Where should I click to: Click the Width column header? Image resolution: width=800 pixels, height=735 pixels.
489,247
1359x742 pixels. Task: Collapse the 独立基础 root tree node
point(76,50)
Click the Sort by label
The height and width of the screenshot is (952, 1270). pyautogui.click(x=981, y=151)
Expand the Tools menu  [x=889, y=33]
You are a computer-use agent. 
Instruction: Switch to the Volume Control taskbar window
===============
All entries should be restated word for word.

Where should I click to: Click the Width column header? Image resolution: width=800 pixels, height=735 pixels.
489,247
1359x742 pixels. Task: Collapse the 独立基础 root tree node
point(76,50)
Click the Sort by label
The height and width of the screenshot is (952, 1270). pyautogui.click(x=981, y=151)
Expand the Tools menu  [x=889, y=33]
You are a computer-use agent. 
Instruction: Switch to the Volume Control taskbar window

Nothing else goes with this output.